In the International System the density is measured in kg/liter; water has density 1. In the production of silicate, it is used to express the density in Baumé degrees (°Bé). The two units are bound by the following conversion formulas:

Density Kg/l= 145/(145-°Bé)      °Bé= 145-(145/Kg/l Density)

For example, a silicate at 38° Bé will have densities of 1,355 Kg/l; 1520 g/l corresponds to 49.6 °Bé
The density changes with the temperature; a standard temperature of 20°C is usually referred to.

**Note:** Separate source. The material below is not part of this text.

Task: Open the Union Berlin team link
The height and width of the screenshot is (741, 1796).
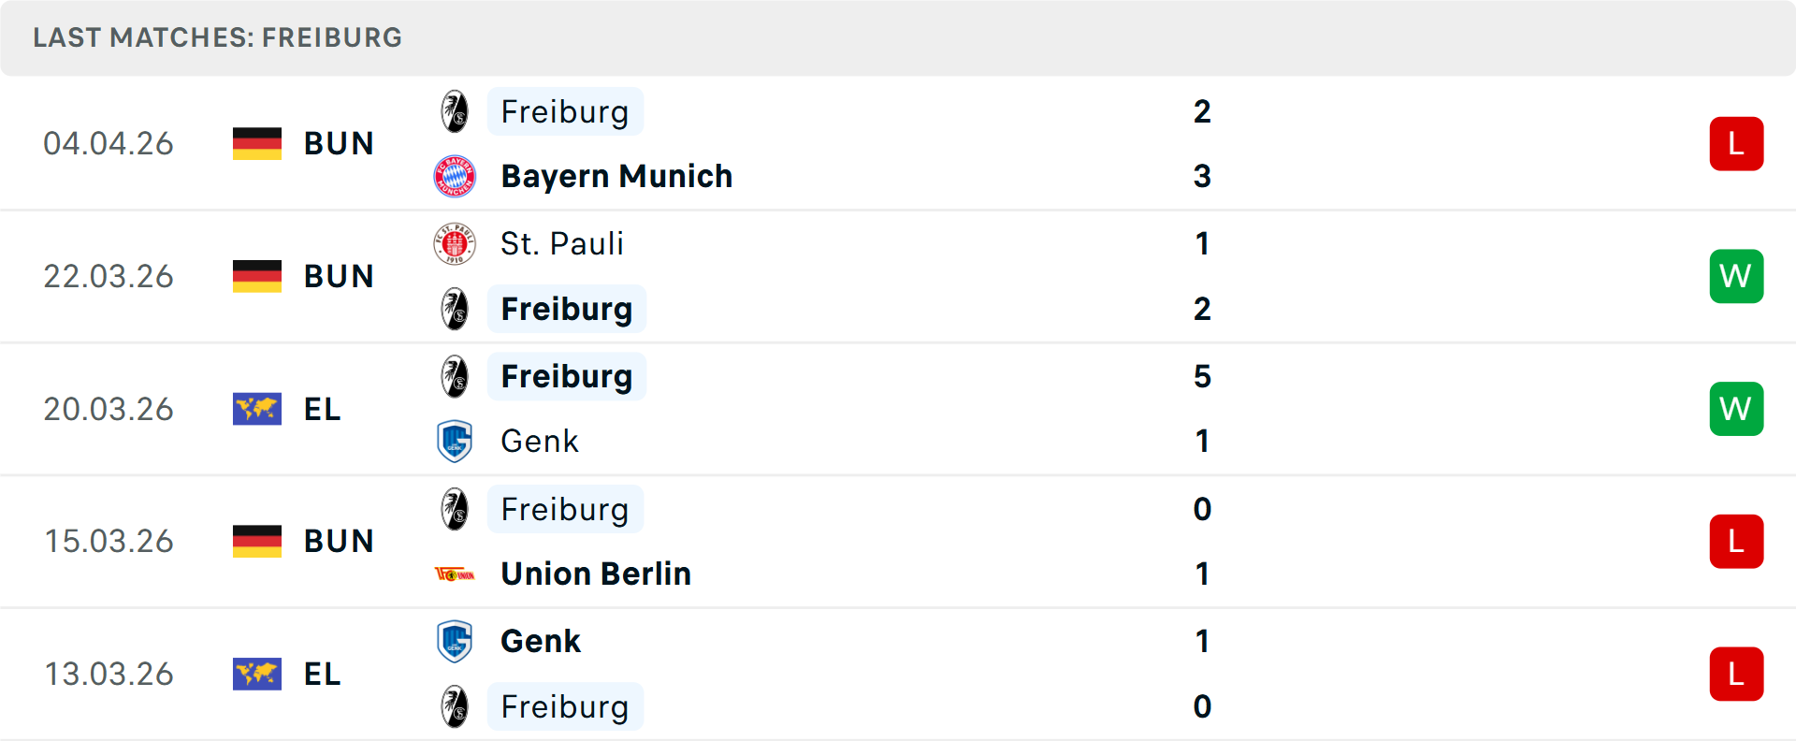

The density of the silicate decreases as the temperature increases and increases almost linearly with the solid parts in solution.


The viscosity of sodium silicate should be considered as a function of concentration, density, molar ratio, and temperature.


The viscosity of silicate with a higher molar ratio (greater amount of silica than soda) increases faster with an increase in concentration than does the viscosity of silicates with lower molar ratio (more alkaline).


The viscosity of the sodium silicate (in commercial concentrations) almost decreases with the increase in temperature according to an almost exponential law; we can indicate with a fair approximation that an increase of 20°C in temperature corresponds to a halving of viscosity.


The pH of sodium silicate solutions is closely related to the concentration and molar ratio. The pH decreases as the molar ratio increases. The pH of sodium silicate solutions is kept high until the alcaline component is almost completely neutralized. This buffer action – the ability of the pH to withstand changes – increases as the molar ratio of the silicate increases; diluted silicate solutions also maintain a relatively constant pH, despite the addition of acid.